Dance Jodi Dance season 4, the fourth season of Dance Jodi Dance, premiered on Zee Tamil on13 June 2026, with episodes telecasting Saturdays-Sundays at 7:00 PM IST. For this season, the hosts of this show are Manimegalai and Azhar. And the judging panel consists of three judges: Simran, Sneha and Prashanth.

== Spin-off ==
=== Dance Jodi Dance Reloaded ===

Dance Jodi Dance was ended with Season 3 and started with the reboot / Spin-off version as DJD Reloaded which was premiered on 30 July 2022. The show was hosted by RJ Vijay while Actress Sneha, Sangeetha and Choreographer Baba Bhaskar are the judges of the show.
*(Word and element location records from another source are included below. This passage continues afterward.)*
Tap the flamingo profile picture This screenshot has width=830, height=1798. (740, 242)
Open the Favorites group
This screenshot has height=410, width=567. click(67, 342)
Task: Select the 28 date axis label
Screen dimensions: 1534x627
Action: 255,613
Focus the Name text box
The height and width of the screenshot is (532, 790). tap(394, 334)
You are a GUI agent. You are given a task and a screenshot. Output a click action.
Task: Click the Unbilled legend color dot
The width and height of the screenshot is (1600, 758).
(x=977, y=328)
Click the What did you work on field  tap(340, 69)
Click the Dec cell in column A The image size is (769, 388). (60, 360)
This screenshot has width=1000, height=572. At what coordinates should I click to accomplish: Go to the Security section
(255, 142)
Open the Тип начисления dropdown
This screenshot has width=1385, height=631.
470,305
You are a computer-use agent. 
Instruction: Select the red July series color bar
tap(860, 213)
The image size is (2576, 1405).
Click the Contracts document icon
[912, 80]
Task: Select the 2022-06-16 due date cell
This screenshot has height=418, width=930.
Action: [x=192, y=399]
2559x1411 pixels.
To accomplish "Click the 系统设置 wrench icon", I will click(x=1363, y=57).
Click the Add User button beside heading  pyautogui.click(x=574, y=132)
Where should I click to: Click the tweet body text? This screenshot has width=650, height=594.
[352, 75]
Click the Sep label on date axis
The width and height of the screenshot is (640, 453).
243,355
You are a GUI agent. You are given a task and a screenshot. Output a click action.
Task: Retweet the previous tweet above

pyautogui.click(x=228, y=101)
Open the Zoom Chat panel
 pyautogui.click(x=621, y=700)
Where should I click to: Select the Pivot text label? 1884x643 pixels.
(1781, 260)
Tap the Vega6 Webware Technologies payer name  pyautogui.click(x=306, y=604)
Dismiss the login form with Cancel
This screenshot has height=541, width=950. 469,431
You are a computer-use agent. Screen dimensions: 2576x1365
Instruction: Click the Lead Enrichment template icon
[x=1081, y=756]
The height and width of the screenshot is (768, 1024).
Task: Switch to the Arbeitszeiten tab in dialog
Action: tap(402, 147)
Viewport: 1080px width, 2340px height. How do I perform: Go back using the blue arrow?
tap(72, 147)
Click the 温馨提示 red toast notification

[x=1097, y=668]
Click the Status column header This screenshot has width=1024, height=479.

- Title Winners of Dance Jodi Dance Reloaded : Vaishnavi & Avinash (₹5,00,000)
- 1st Runner-up : Dominic & Preetha (₹3,00,000)
- 2nd Runner-up : Kenny & Niharika (₹2,00,000)

===Contestants===

| # | Contestants | Celebrity partner |
|---|---|---|
| 1 | Dominic | Preetha Suresh |
| 2 | Janmoni Doley | Anand Pandi |
| 3 | Akila | Britto Mano |
| 4 | Vaishnavi | Puvi Arasu / Avinash |
| 5 | Pasupathi | Rhema Ashok |
| 6 | Saravana | Sree Nidhi |
| 7 | Nagaraj | Pranika Dhakshu / Akshitha |
| 8 | Sahana | Yokesh |
| 9 | Saravana Muthu | VJ Sangeetha/ Dheeshika |
| 10 | Kenny | Saai Gayathri / Niharika |
| 11 | Namrytha | Sugi Vijay |
| 12 | Manikandan | Vaishali Thaniga |

==COVID-19 outbreak in India==
Dance Jodi Dance 3.0, the third season of the show was premiered on 16 November 2019, which has been halted due to COVID-19 pandemic situation on 29 March 2020 with 41 episodes. Later the channel decided to launch the third season again with the revamp as Dance Jodi Dance Reloaded with different contestants on 2022.